STUDY TEXT |
______

Silence from Treasury as businesses start to suffer
In a press conference on Wednesday night, England’s chief medical officer Chris Whitty suggested that people ‘prioritise’ the social contact they most value in the run up to Christmas and ‘deprioritise’ other interactions.
The UK recorded its highest-ever number of coronavirus cases on Wednesday, with 78,610 registered in a 24-hour period. However, no new restrictions have been introduced since ‘Plan B’ was announced last week, and no further help for affected businesses has been announced.
Sky News reported that chancellor Rishi Sunak is currently out of the country.
Baroness Ruby McGregor-Smith CBE, president of the British Chambers of Commerce, said: “The need for the chief medical officer to advise the public to ‘de-prioritise social contacts’ at tonight’s press conference will almost certainly have an enormous impact for businesses, particularly in the hospitality sector. Despite this we still heard no news of any new financial support measures coming from government to help those businesses, and others badly affected by the current restrictions.
“With the UK recording its highest ever number of Covid cases in a single day, and this being set to rise further in the coming days and weeks, businesses now face the two-punch combination of serious issues with staff absence and plummeting consumer confidence.
“Until now the Treasury has stepped up at every stage of this crisis to help offset restrictions that limited business’ ability to trade fully, which is what makes its complete absence at this crucial moment all the more baffling. Businesses have heard nothing from the Treasury since this new round of Covid interventions arrived over a week ago. Not even a rationale has been provided for why it believes no new support is required. They deserve better.”
The Confederation of British Industry said the government must move quickly to restore confidence amid the rapid spread of Omicron. The trade body has put forward new proposals for businesses and governments aimed at living with the virus and its variants.
One example of immediate action it suggests includes ramping up the ‘test before you go out’ message as people see family and friends over Christmas.

______

ENTRIES PROVIDED |
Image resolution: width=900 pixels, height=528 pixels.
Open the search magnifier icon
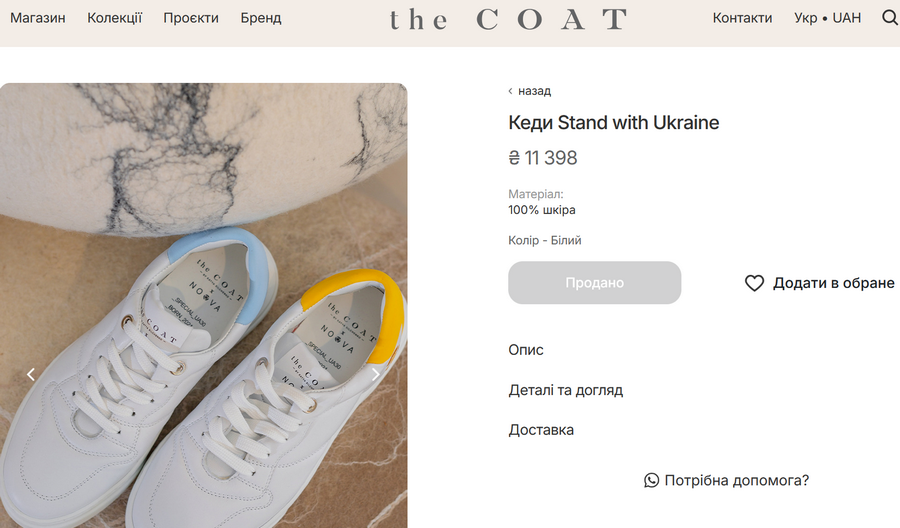889,18
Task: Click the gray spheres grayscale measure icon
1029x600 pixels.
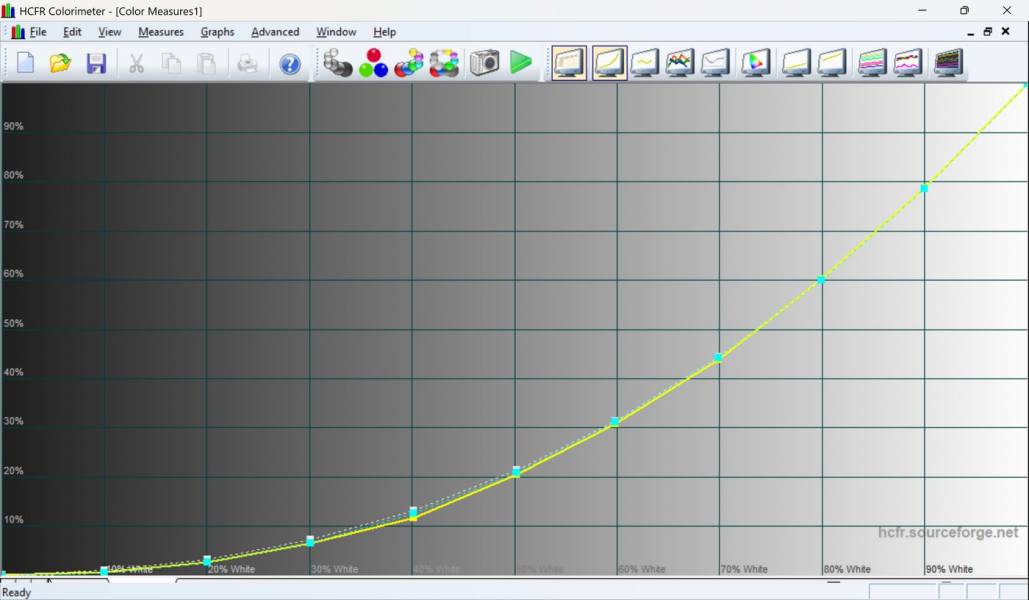Action: coord(338,63)
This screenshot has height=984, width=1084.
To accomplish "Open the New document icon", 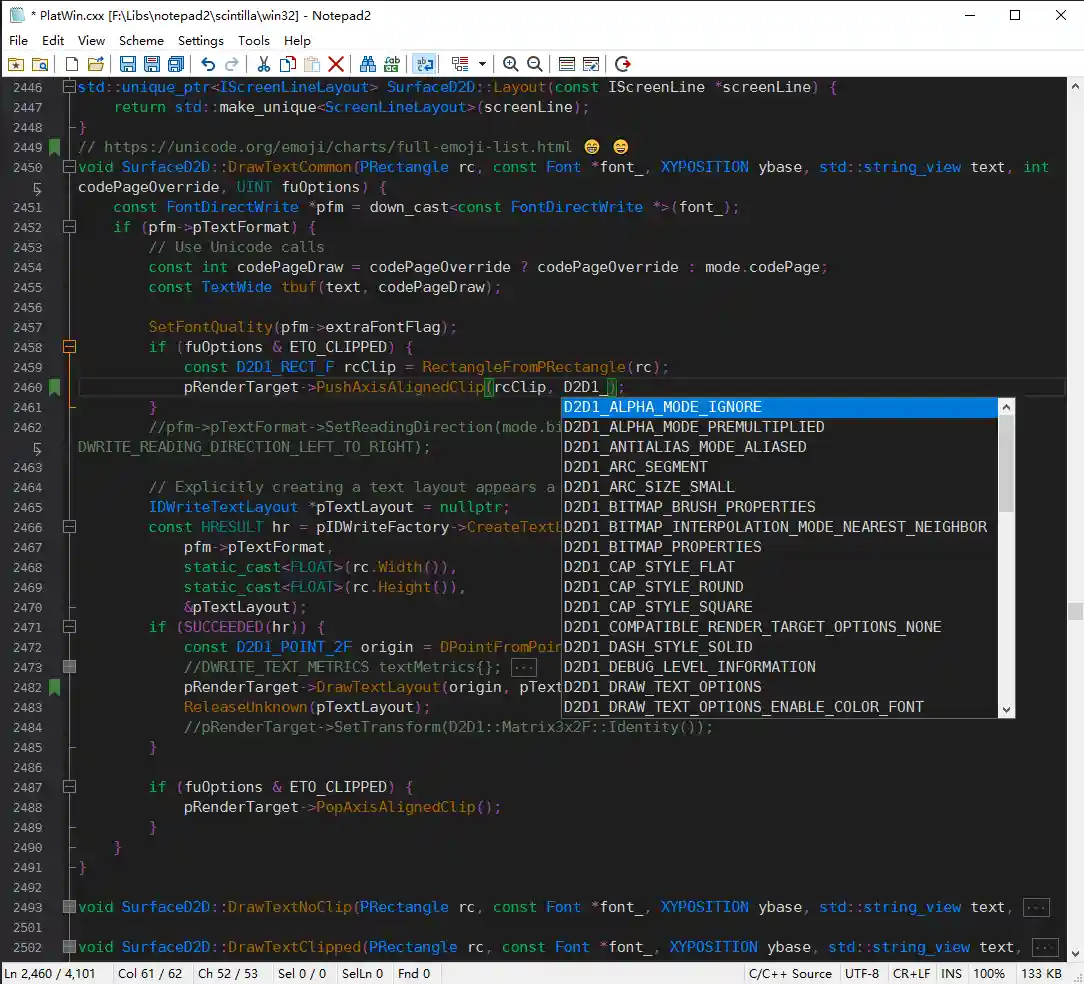I will click(71, 64).
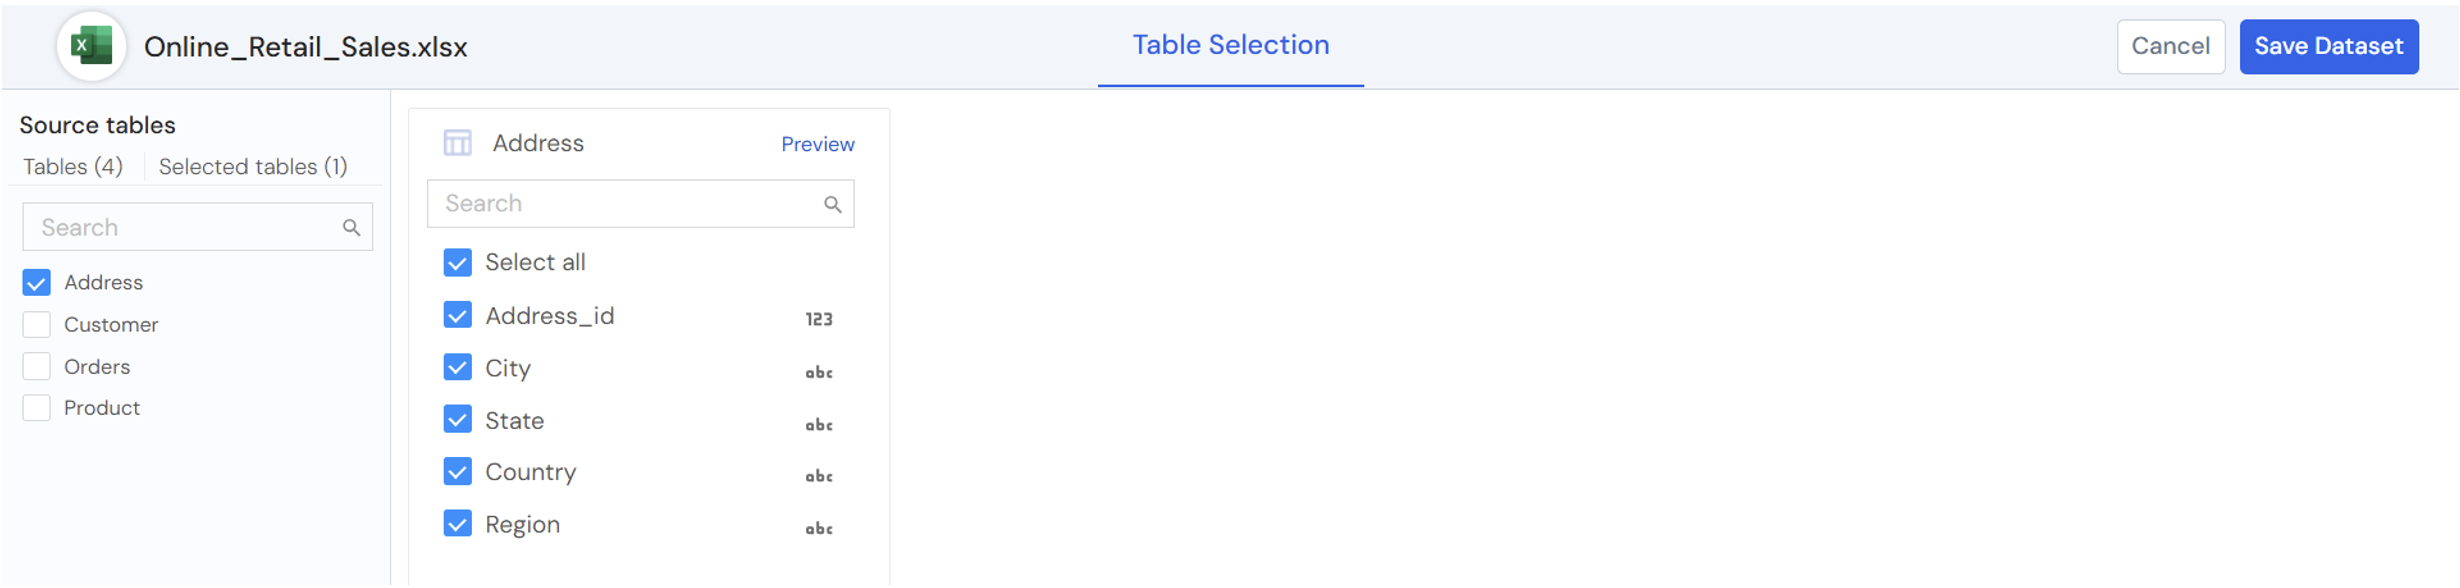Open the Selected tables (1) tab
Image resolution: width=2460 pixels, height=588 pixels.
click(253, 167)
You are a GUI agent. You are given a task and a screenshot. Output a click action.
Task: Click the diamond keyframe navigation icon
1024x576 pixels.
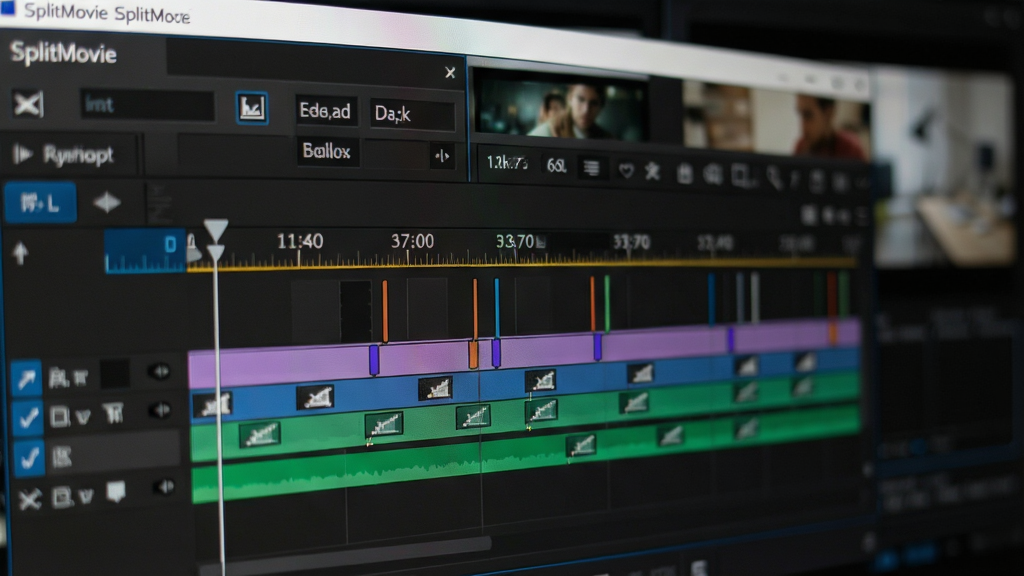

______

YOUR TASKS |
1 > In the article on the Treasury's silence over Covid support for businesses, how many coronavirus cases did the UK record in the 24-hour period on Wednesday?
2 > Extend the article on the Treasury's silence over Covid support for businesses with a few more paragraphs that pick up after its final sentence.

RESPONSE LIST |
1 > 78,610

2 >
It also urged the government to distribute unspent grants to alleviate firms hit hardest. If restrictions persist following the January 5 review date, it called for business rates relief and other help to reduce fixed costs.
Rain Newton-Smith, CBI chief economist, said: “The onset of Omicron means many businesses seeking to get back on their feet are once again reeling from the virus for a second Christmas in a row. Now the government must act at speed to prevent the need for further restrictions.
“Implementing Plan B was the right thing to do – but it has dented demand and consumer confidence. And further support for struggling firms will be needed if fresh government public health measures prevent firms trading their way to recovery.
“Clearer communications must characterise this next phase of living with the virus and its variants. The government’s decision to take swift action in response to the emergence of the Omicron variant was the right one. But the speed of the response gave way to a lack of clarity, leading to greater confusion, uncertainty, and concern.
“Having spent the last 20 months oscillating back and forth between open and closed, between freedom and restrictions, the key driver for confidence must now be seeking consistency. The Omicron variant is unlikely to be the final challenge the coronavirus poses the economy or the country. So, the question is: how do we learn to live confidently not just with the virus, but with its variants?”